## Activity
From start to end, print the entire listing below exactly.

## Information provided
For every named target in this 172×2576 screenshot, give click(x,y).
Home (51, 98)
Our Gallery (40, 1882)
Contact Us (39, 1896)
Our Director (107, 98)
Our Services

## Result
For every named target in this 172×2576 screenshot, give click(x,y).
Home (51, 98)
Our Gallery (40, 1882)
Contact Us (39, 1896)
Our Director (107, 98)
Our Services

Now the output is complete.